◆ Directions: Search the records for lines that contain the word "screenshot". Copy them all.

◆ Entries provided:
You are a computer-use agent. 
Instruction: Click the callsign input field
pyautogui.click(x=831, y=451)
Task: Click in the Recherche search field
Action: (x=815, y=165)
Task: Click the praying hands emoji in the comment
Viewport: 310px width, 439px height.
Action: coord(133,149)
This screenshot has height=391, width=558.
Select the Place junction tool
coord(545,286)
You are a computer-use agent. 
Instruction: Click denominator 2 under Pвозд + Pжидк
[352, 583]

...

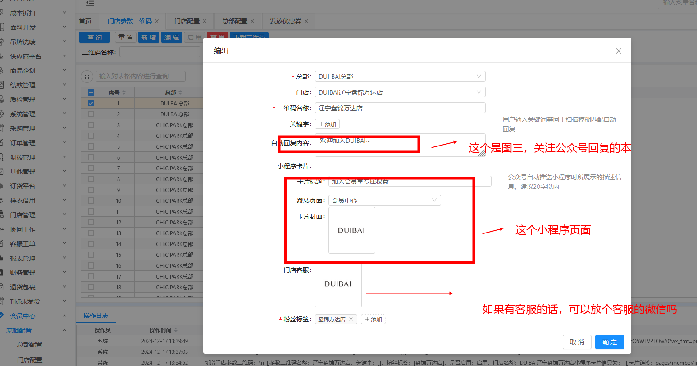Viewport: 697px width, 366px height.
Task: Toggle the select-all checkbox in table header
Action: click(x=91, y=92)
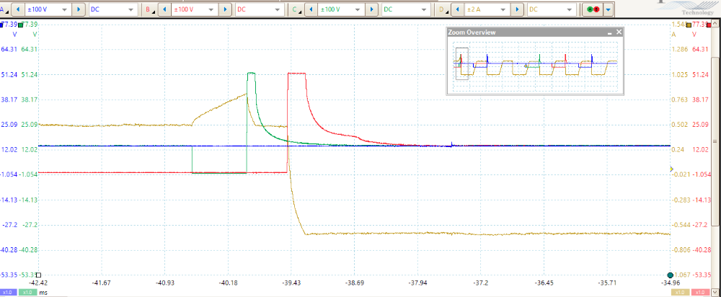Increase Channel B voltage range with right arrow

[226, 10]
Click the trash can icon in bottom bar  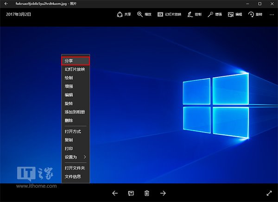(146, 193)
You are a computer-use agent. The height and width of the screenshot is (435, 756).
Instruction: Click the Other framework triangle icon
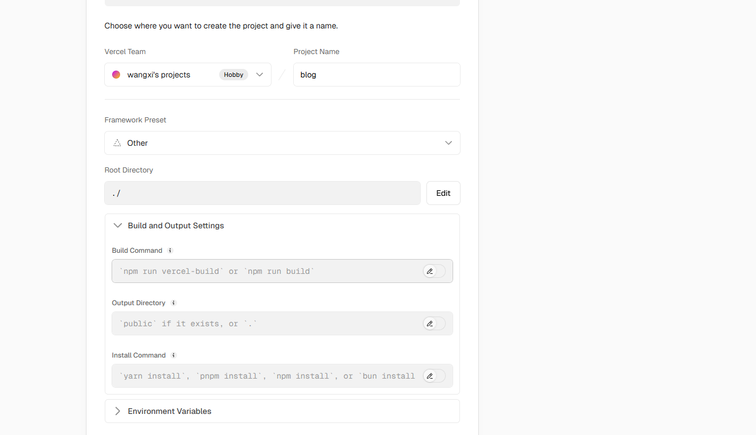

◆ Written response:
This screenshot has height=391, width=558.
You are a computer-use agent. The height and width of the screenshot is (435, 756).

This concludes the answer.